- **Assigned task**
Write out exactly the lines from the one containing "This screenshot has height=600, width=800." to the end of the material, both ends included, and nothing else. Leave pictures out.

- **Data supplied**

=== Begin Enclosure ===

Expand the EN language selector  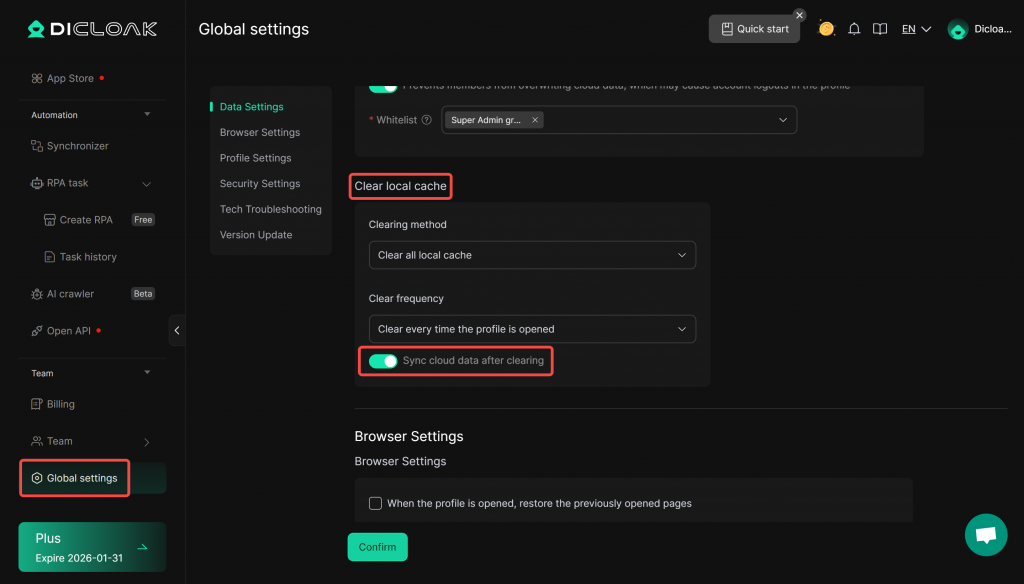click(916, 29)
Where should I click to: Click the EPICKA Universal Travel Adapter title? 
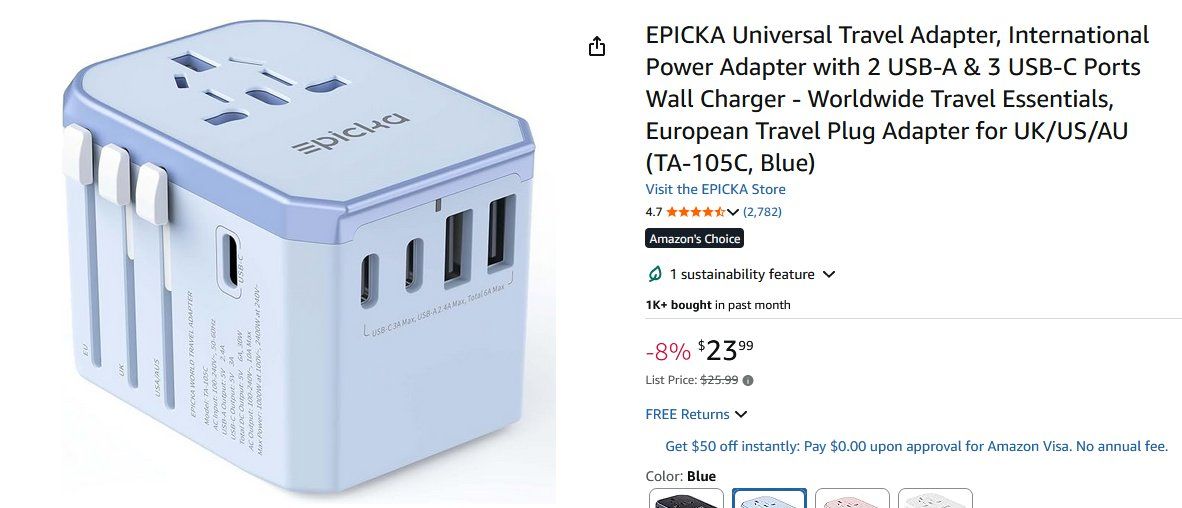897,99
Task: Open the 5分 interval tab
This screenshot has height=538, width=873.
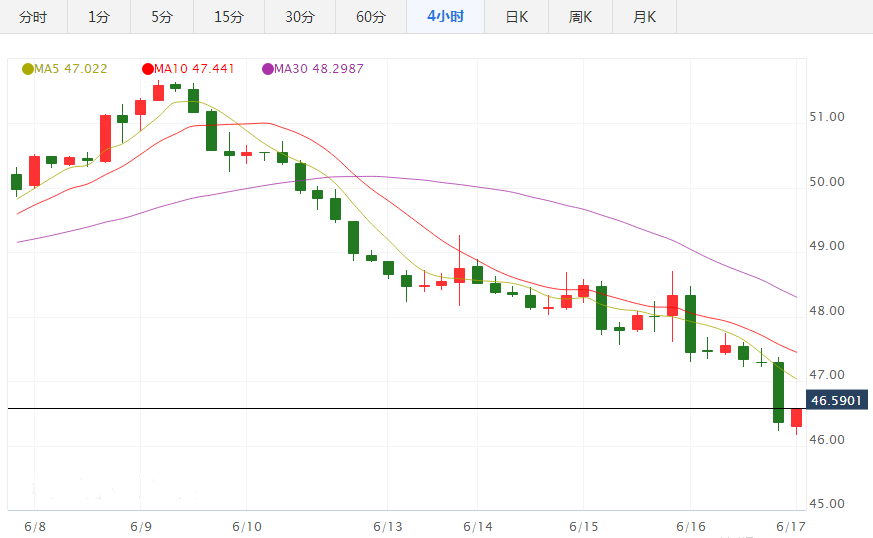Action: point(161,17)
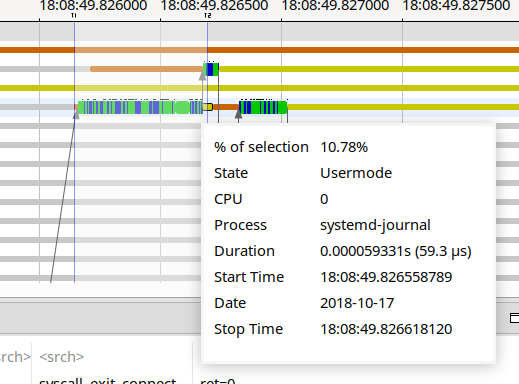Select the yellow bar right of second-row green block
This screenshot has width=519, height=384.
click(369, 69)

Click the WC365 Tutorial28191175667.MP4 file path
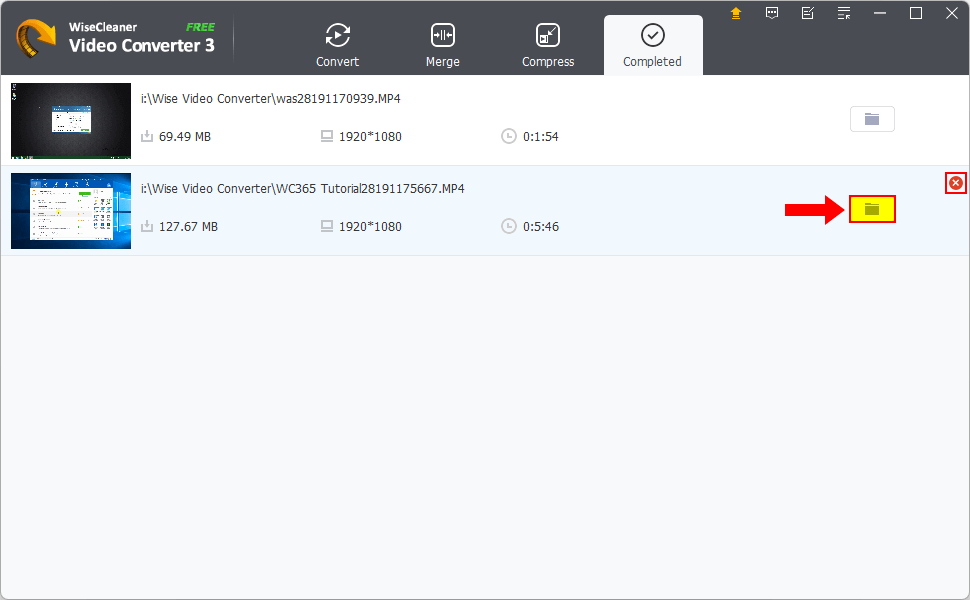(302, 189)
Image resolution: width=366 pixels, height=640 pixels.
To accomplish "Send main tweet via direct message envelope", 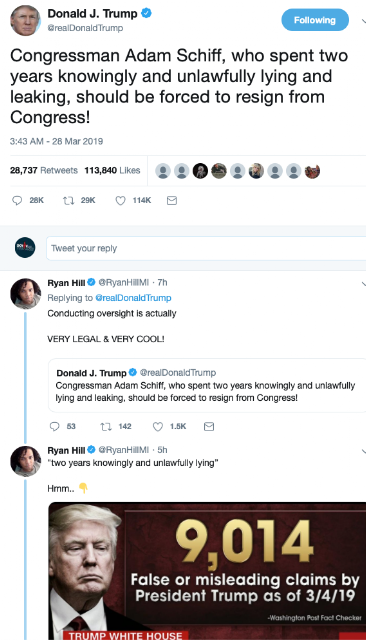I will 172,200.
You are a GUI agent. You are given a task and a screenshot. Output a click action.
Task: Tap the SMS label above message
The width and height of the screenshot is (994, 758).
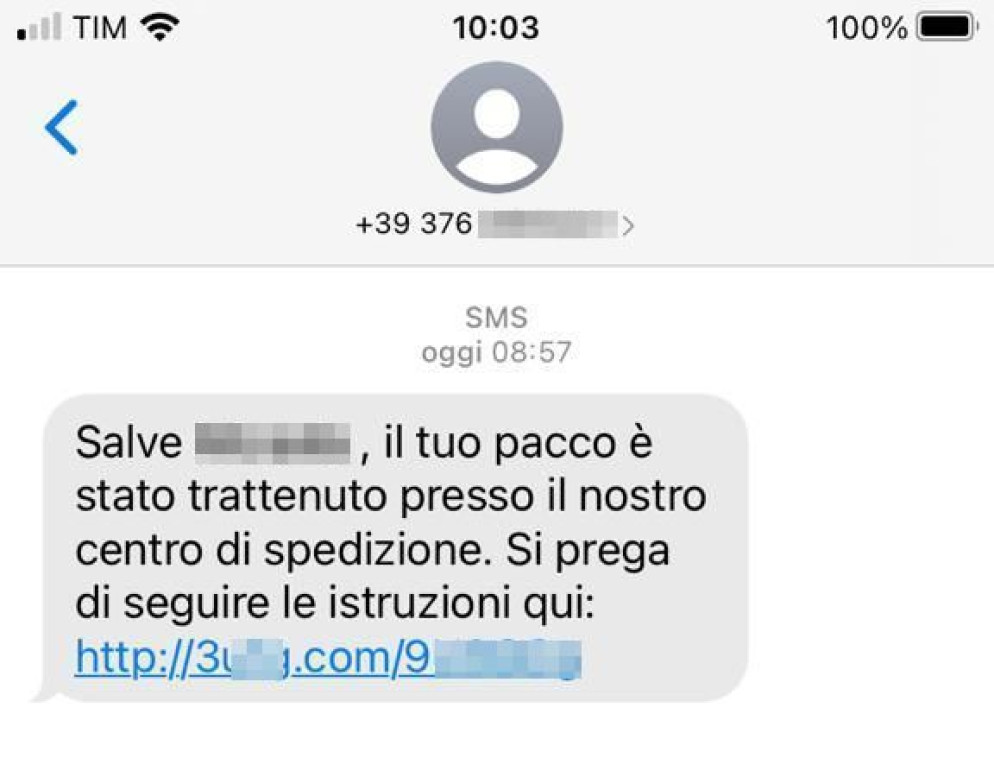point(496,318)
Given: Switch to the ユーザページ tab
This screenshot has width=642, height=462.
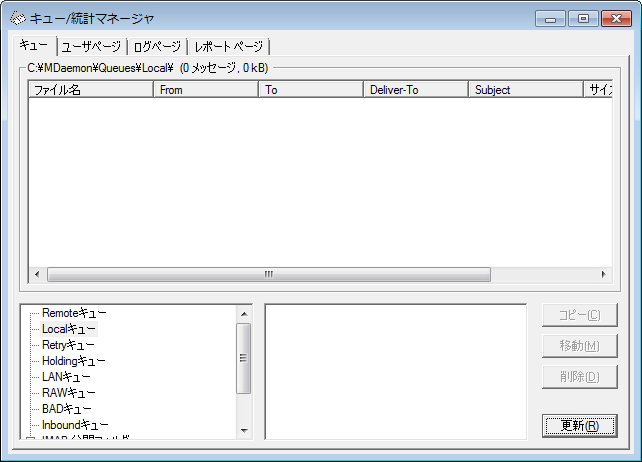Looking at the screenshot, I should pos(91,47).
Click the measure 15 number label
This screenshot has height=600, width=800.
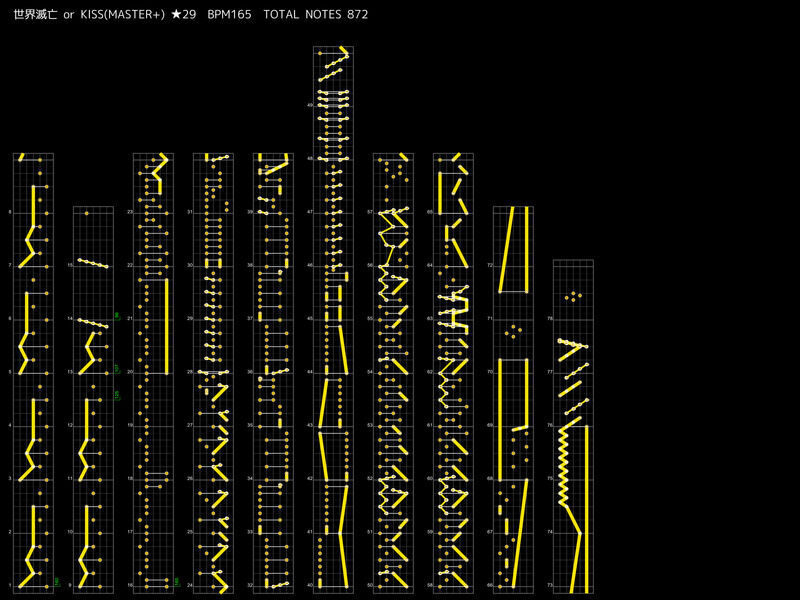point(69,266)
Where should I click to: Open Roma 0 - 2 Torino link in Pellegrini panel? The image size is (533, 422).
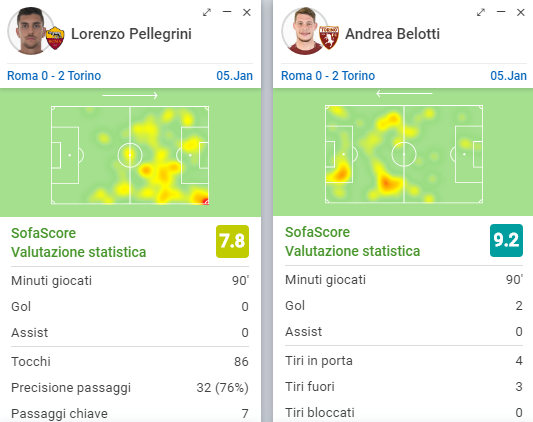coord(54,75)
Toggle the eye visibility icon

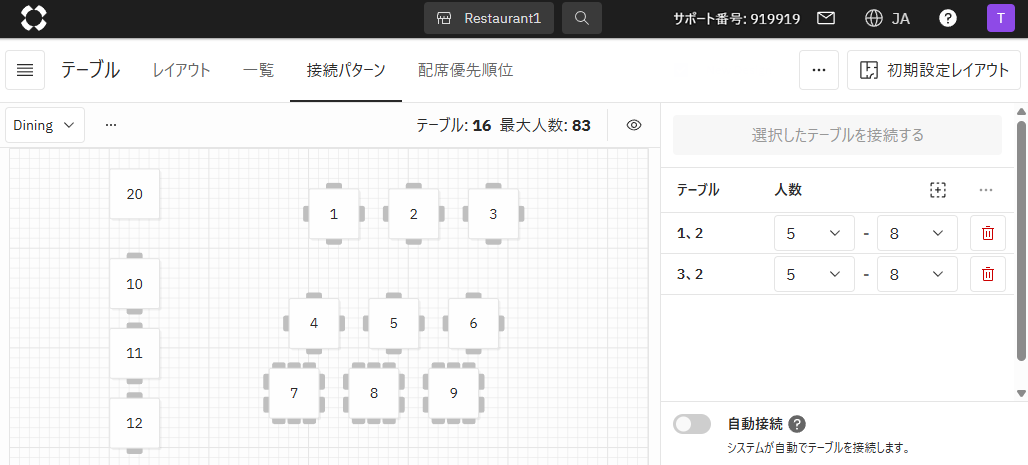633,125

=== End Enclosure ===

- **Completed task**
This screenshot has height=600, width=800.
point(69,266)
Where should I click to: Open Roma 0 - 2 Torino link in Pellegrini panel? The image size is (533, 422).
coord(54,75)
Toggle the eye visibility icon

633,125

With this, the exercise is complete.